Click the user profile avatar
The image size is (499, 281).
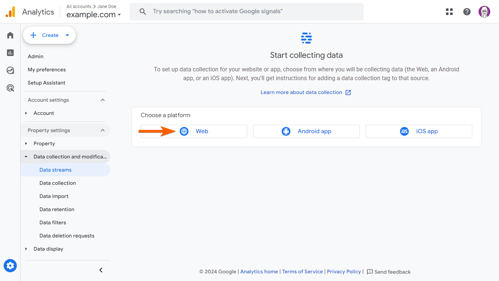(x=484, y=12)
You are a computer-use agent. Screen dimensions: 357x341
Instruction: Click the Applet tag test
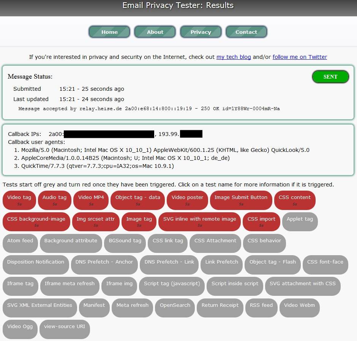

• _SHORT PROBLEM_:
Report only the number of lines in the items above that contain the word "Click", with case counting.

• _THE OUTPUT_:
2